===== Provided data

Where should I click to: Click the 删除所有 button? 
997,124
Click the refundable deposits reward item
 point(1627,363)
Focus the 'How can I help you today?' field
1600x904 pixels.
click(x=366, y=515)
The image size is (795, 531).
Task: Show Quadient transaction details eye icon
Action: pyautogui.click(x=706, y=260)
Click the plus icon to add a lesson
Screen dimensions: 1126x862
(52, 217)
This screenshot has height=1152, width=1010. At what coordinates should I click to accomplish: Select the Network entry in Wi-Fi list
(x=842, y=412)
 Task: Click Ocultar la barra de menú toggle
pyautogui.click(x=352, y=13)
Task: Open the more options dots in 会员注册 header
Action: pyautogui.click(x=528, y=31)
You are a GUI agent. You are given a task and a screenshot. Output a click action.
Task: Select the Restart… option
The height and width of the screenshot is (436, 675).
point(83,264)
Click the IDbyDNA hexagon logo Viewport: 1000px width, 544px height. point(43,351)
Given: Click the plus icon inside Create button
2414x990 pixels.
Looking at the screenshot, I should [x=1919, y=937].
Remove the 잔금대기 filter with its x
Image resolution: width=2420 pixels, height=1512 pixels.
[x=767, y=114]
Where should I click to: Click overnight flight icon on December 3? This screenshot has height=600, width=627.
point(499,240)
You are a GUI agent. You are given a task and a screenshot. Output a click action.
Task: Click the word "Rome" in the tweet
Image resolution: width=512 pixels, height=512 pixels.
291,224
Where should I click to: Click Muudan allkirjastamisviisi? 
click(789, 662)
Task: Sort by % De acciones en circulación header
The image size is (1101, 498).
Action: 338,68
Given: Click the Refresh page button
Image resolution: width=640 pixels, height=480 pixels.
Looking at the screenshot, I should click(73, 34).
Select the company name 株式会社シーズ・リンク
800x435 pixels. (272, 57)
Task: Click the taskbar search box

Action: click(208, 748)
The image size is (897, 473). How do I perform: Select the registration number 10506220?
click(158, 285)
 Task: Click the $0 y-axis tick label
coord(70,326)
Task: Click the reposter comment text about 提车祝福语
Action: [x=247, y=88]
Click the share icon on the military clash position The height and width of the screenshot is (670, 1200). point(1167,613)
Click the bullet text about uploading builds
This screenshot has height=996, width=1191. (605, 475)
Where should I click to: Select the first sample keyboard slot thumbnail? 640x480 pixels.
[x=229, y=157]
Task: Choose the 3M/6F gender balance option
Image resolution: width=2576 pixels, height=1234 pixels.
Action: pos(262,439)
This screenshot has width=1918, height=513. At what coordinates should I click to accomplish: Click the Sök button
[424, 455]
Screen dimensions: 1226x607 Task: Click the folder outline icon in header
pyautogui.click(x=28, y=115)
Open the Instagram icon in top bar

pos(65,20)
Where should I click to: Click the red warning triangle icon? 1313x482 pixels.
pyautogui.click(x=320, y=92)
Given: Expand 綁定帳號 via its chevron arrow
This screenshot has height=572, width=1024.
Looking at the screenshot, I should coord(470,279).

==========

> Assigned task: Quote, without alteration, the final stretch of the entries: the line with "Image resolution: width=2576" onward to the last line.

> Solution for this problem:
Image resolution: width=2576 pixels, height=1234 pixels.
Action: pos(262,439)
This screenshot has width=1918, height=513. At what coordinates should I click to accomplish: Click the Sök button
[424, 455]
Screen dimensions: 1226x607 Task: Click the folder outline icon in header
pyautogui.click(x=28, y=115)
Open the Instagram icon in top bar

pos(65,20)
Where should I click to: Click the red warning triangle icon? 1313x482 pixels.
pyautogui.click(x=320, y=92)
Given: Expand 綁定帳號 via its chevron arrow
This screenshot has height=572, width=1024.
Looking at the screenshot, I should coord(470,279).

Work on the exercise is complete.